Microgrids can meet the diverse needs of users for electrical energy quality and can separate from the ADN system in the face of natural disasters, providing users with safe, reliable, and stable electrical energy. However, the uncertainty of the output of large-scale distributed power sources leads to an increase in short-circuit currents in the system, making it unable to provide stable and reliable electrical energy to the distribution grid. This paper combines multi-time scale concepts and establishes a day-ahead and intra-day scheduling model for ADNs and microgrids. According to the coordination optimization scheduling of day-ahead scheduling and intra-day scheduling and the use of optimization algorithms, the simulation results of the model are achieved, verifying its feasibility and effectiveness.
Based on the above background, this paper proposes a generation and load forecasting model based on multi-time and space scales to restrain the influence of generation and load uncertainty on ADNs. Taking node balance as the spatial scale and regulation time window as the time scale, the CNN-LSTM algorithm predicts future load changes. At the same time, this action can help to find the optimal scheduling strategy. This paper examines the generation and load characteristics of ADN as the foundational analysis and develops the day-ahead and intra-day scheduling model for ADN and microgrids. The day-ahead scheduling aims to optimize the interactive power between the main network and the microgrid. The intra-day scheduling aims to optimize the operating economic cost of the microgrid. At the same time, the corresponding constraint conditions are put forward. The GA-PSO algorithm is utilized to solve the model. The control parameters are adjusted adaptively to quickly find the global optimal scheme. In summary, the innovations of this paper are listed as follows:
(1)
This paper proposes a generation and load forecasting model based on the CNN-LSTM model. The generation and load operation data are selected for spatial reconstruction. The Convolutional Neural Network (CNN) model extracts the input variables. The Long Short-Term Memory (LSTM) network can obtain the advantages of internal relations between data. The goal is to forecast the data for generation and load operations in the ADN;
(2)
To solve the problem of grid connection between microgrid and ADN, a day-ahead and intra-day scheduling strategy of ADNs under multiple time scales is proposed. Day-ahead scheduling strategy optimizes the transferring power between ADN and the microgrid, while the intra-day scheduling focuses on optimizing the microgrid’s operating economic cost.
The rest of the paper is organized as follows: Section 2 introduces a multi-timescale scheduling framework for ADNs with microgrids connected. Section 3 includes the establishment of a generation and load forecasting model based on CNN-LSTM. Section 4 constructs a day-ahead and intra-day scheduling model for ADNs with microgrids, which can operate efficiently under multiple time scales. The day-ahead scheduling optimizes the transferring power between the ADNs and the connected microgrids, while the intra-day scheduling optimizes the microgrid’s operating economic cost in a rolling-horizon manner. Section 5 presents a simulation case based on the improved IEEE 33-node network. Finally, Section 6 concludes this paper.

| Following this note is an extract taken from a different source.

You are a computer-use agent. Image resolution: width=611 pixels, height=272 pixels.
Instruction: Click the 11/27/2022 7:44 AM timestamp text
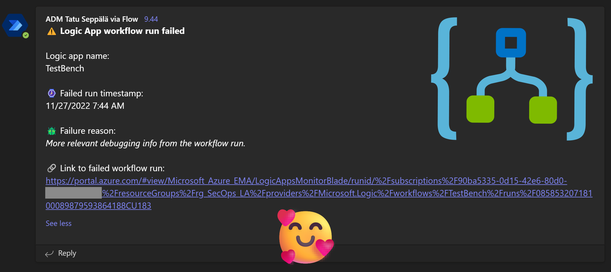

2. The Multi-Timescale Scheduling Strategy for ADNs with Microgrids

To maximize the integration of DGs while considering the source-load uncertainties, this paper proposes a multi-timescale scheduling strategy for ADNs with microgrids. It starts with a CNN-LSTM model that is capable of predicting the source-load power curves at multi-timescales. Then, it introduces a day-ahead and intra-day scheduling model for ADN and microgrids that utilizes predicted generation and load values. The day-ahead scheduling focuses on optimizing the transfer of power between ADN and the connected microgrids, while intra-day scheduling aims to optimize the economic operating cost of the microgrid in a rolling-horizon manner. Therefore, by integrating research findings on optimization and scheduling methods within the generation and load region, it is feasible to implement “intra-zone optimization” followed by “inter-zone coordination” to maximize the use of traditional power sources.
However, while operating at the intraday timescale, wind and solar energy systems must exhibit a high level of responsiveness to optimize generation and load across a wide area. The previous strategy of coordinating and optimizing generation may only partially meet the real-time optimization demands for intra-day scheduling, reducing the efficiency of intra-day optimization scheduling. Therefore, intra-day scheduling mitigates the impact of variability in generation and load output on fault recovery in ADNs through rolling optimization. During the intra-day phase, the anticipated generation and load output for the next hour is forecasted, and the initial 15-min optimization strategy is applied for scheduling. This process then repeats in the subsequent phase to refine the intra-day plan. As each region optimizes its decisions independently within the power grid, there is also an exchange of active regulation plans among regions to achieve coordinated and optimized scheduling. This method enhances the scheduling of power generation and load balance, accommodating rapid fluctuations in generation and load power, thus improving overall grid efficiency.
(1)
On the day-ahead planning horizon, the objective of scheduling is to reduce the network losses within the ADN. The control variables include flexible loads, DGs, and energy storage systems integrated within the ADN. When microgrids are connected to the ADN, the operational capacities of all flexible resources, along with the power exchanges between the ADN and the microgrids, are considered decision-making parameters. Utilizing forecasts for generation, demand, and PV output, a comprehensive scheduling strategy is formulated every 24 h.
(2)
The scheduling objective of the intra-day optimization model is to minimize the economic operation cost. It focuses on optimizing the scheduling scheme of the microgrid. This utilizes the results of day-ahead scheduling to determine the minimum economic cost of the microgrid in grid-connected mode and establishes the intra-day generation and load scheduling model for each microgrid. Based on this, the generation and load real-time partition coordination optimization scheduling model for ADN is proposed. Considering the randomness and real-time performance of intra-day controllable loads, rolling optimization is employed for intra-day optimization control.
After considering all aspects, this paper proposes a more specific framework for optimizing and coordinating generation and load scheduling. The framework, illustrated in Figure 1, consists of two parts for coordinated optimization and scheduling. This paper demonstrates that the proposed model will effectively address the inherent variability and uncertainty of power output from DGs, thus significantly enhancing the efficiency of power scheduling schemes. Furthermore, by incorporating predicted generation and load values, the suggested day-ahead and intra-day scheduling model for ADN and microgrids is proven to demonstrate optimal performance.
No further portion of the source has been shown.